Obama’s revolution
There are a lot of political irons in the fire right now. Which ones are more important?
WSJ’s Daniel Henninger says there’s no question.
Barack Obama’s incredible “recess appointment” of Dr. Donald Berwick to head the Centers for Medicare and Medicaid Services (CMS) is probably the most significant domestic-policy personnel decision in a generation. It is more important to the direction of the country than Elena Kagan’s nomination to the Supreme Court.
The court’s decisions are subject to the tempering influence of nine competing minds. Dr. Berwick would direct an agency that has a budget bigger than the Pentagon. Decisions by the CMS shape American medicine.
And this is most important, because those decisions also determine who gets what health care treatments.
Dr. Berwick’s ideas on the design and purpose of the U.S. system of medicine aren’t merely about “change.” They would be revolutionary.

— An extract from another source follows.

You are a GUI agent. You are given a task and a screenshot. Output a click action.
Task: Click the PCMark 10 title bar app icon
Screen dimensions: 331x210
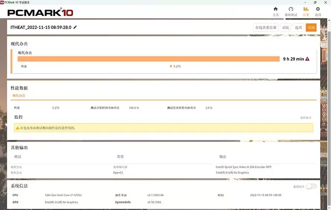[2, 2]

One may agree with these views or not, but for the president to tell the American people they have to simply accept this through anything so flaccid as a recess appointment is beyond outrageous. It isn’t acceptable.
Unusual to find such strongly worded and reasoned criticism in major media, but Henninger does a couple of other things in this commentary that I haven’t seen anywhere else. He posts, line by line, a compendium of Berwick’s statements in speeches and articles of his healthcare views, presenting a startling picture of America’s future in Berwick’s own words. Then he follows that with incisive analysis of what may be more deeply disturbing.
That the Obama White House would try to push this past public scrutiny with a recess appointment says more about Barack Obama than it does Dr. Berwick.
Vilifying Dr. Berwick alone for his views is in a way beside the point. Within Mr. Obama’s circle they all think like this. Defeat Dr. Berwick, and they will send up 50 more who would pursue the same goals.
And it’s those goals we should be concerned with.
If the American people want the world Dr. Berwick wishes to give them, that’s their choice. But they must be given that choice with full, televised confirmation hearings.
Barack Obama, Donald Berwick and the rest may fancy themselves philosopher kings who know what we need without the need to inform or persuade us first. That’s not how it works here…
It should be clear why Berwick is bigger than Kagan. We need a large public debate over these views, over what Mr. Obama has said his health plan would and would not do.